Perry met Richardson, then a young mother of four, when they both took jobs at the new Rite Aid on Albany Avenue about 30 years ago. Even then, Richardson always seemed to be helping people in the neighborhood — paying attention to their problems and seeking out information to help them, about social services and apartments and education.

About 15 years later, Richardson spearheaded her new project for women in the community, Daughters of Eve, recalls Perry. They held meetings in the Salvation Army on Nelson Street and talked about caring for children through the pain of addiction, neglect, abuse and poverty.

They organized back-to-school cookouts and block parties, connected struggling mothers to social services agencies and worked to hold Hartford’s political leaders accountable, especially for the quality of city schools.

“She was a big advocate for that,” said her daughter Juanita Richardson, 37. “She was sometimes labeled a troublemaker for holding people to what they were supposed to do and what they’d promised us. But she also believed in holding ourselves accountable for our contributions.”

Evelyn Richardson also sought out stories of other Hartford helpers.

She would interview them for her online TV show, “For The Greater Good,” which aired on the local network AccessTV.org.

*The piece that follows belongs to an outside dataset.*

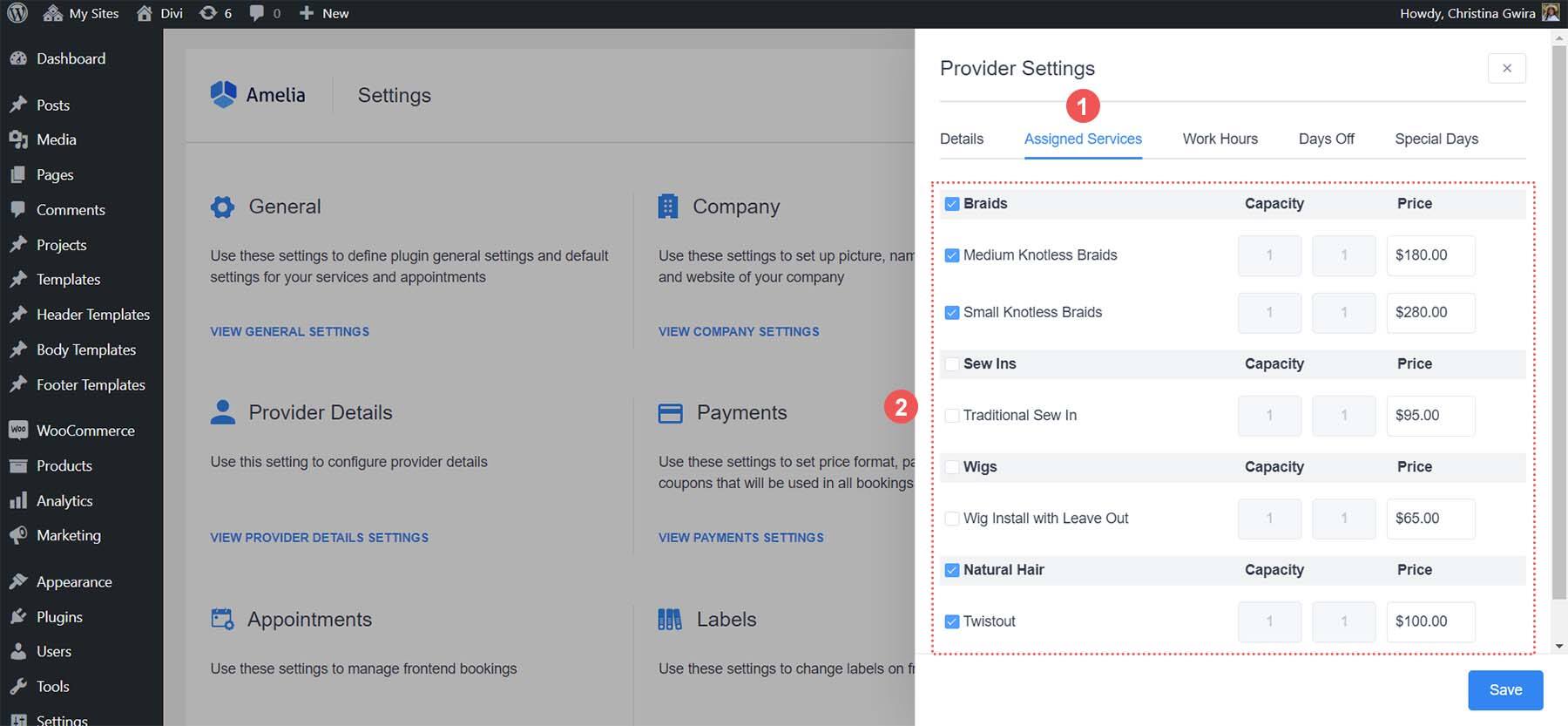Uncheck the Medium Knotless Braids checkbox
Image resolution: width=1568 pixels, height=726 pixels.
click(952, 255)
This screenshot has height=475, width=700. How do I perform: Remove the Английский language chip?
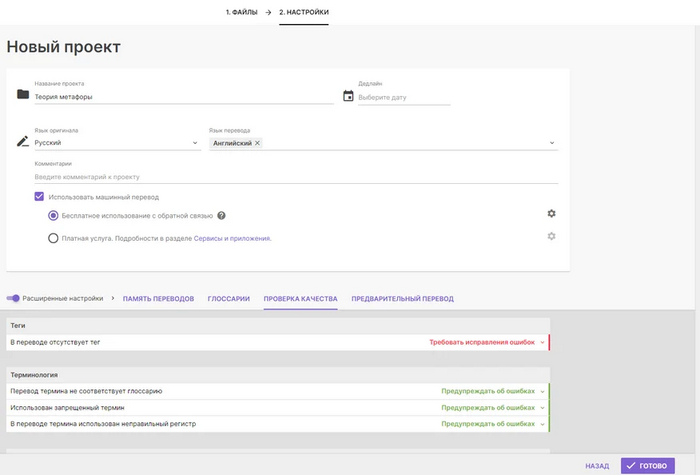[257, 144]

Richardson liked to draw out peoples’ stories and motivations, to find out how their pasts led them to activism and volunteering, Juanita Richardson said: “She kind of gave them an outlet to just shine.”

Over the years, Richardson kept her organization small so it would serve her neighbors while leaving her enough time, energy and money to care for her grandchildren. It was one more way she lead by example, showing other single mothers what they were capable of.

“She took all the trials and tribulations she had to endure and turned it into a positive for her,” Perry said. “And also to show her children, ‘You can do it too,’ to show the community, ‘You can do it, too, come on, we can do it together.'”

Rebecca Lurye can be reached at rlurye@courant.com.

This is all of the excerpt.